TASK INSTRUCTIONS
Can you pull out the rows below that open with the line containing "Open a new browser tab" and close with the line containing "click(268, 14)", both included? Reproduce them word for word, leaving out the pictures.

THE INPUT
— begin —

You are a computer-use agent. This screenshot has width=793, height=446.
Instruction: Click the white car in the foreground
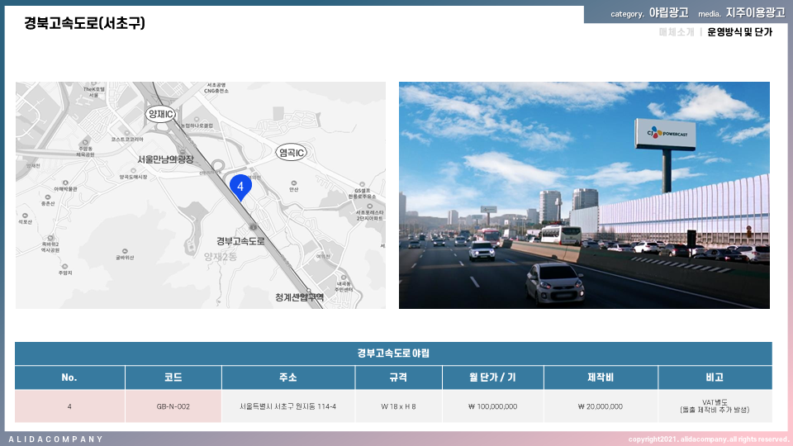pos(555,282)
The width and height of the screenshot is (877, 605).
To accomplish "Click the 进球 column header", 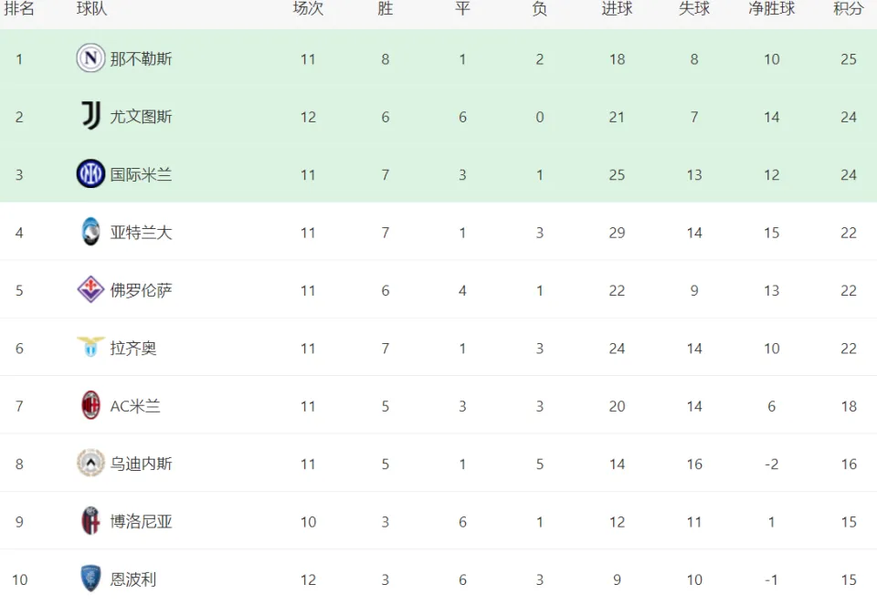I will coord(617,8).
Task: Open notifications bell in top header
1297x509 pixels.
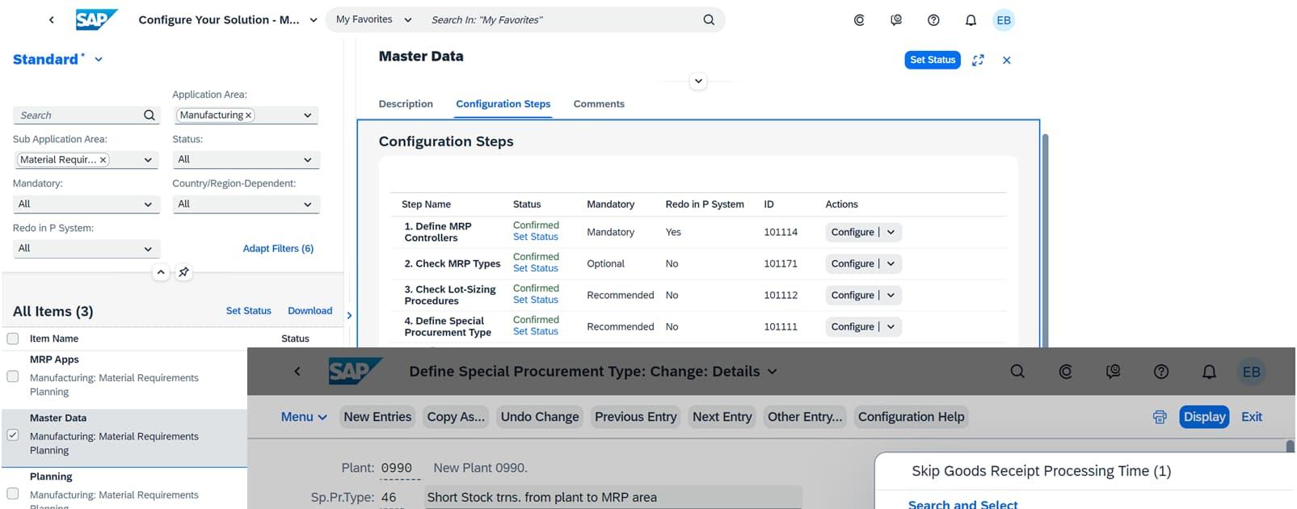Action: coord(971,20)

— end —
— begin —

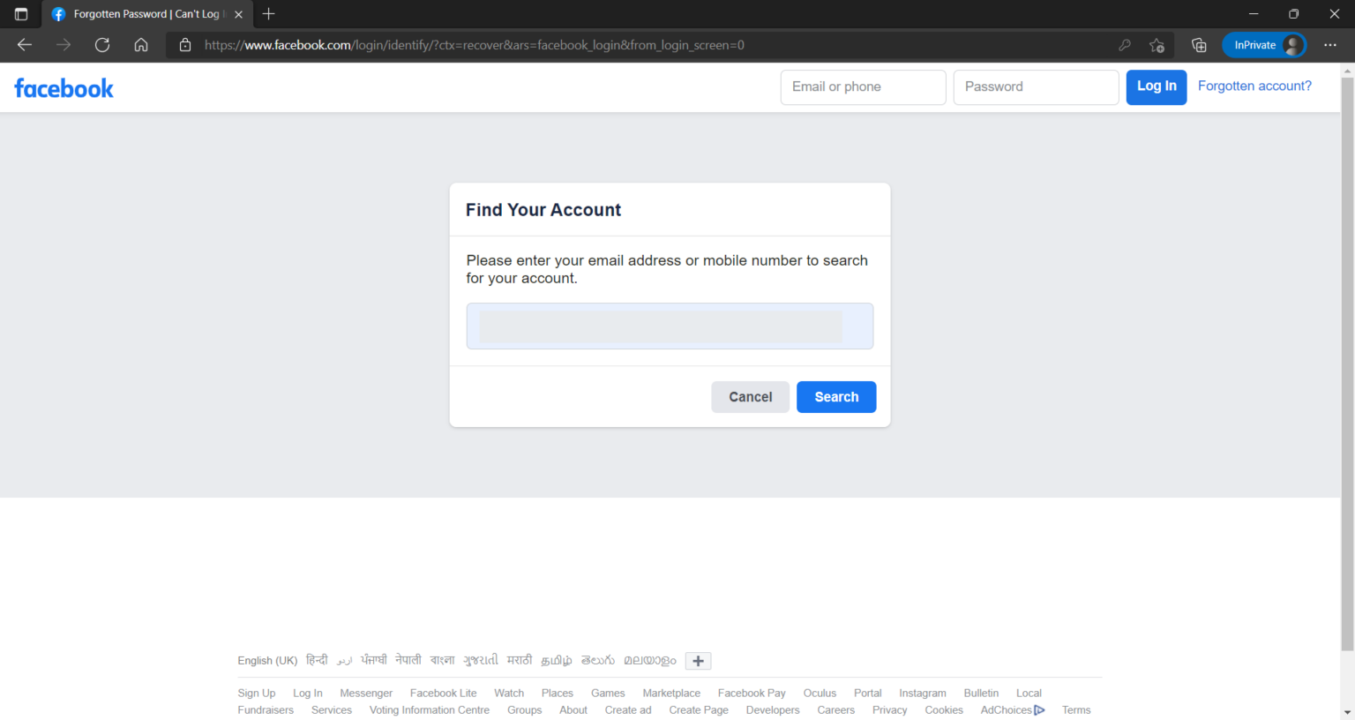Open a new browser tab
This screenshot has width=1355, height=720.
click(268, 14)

— end —

TASK OUTPUT
Open a new browser tab
This screenshot has width=1355, height=720.
click(268, 14)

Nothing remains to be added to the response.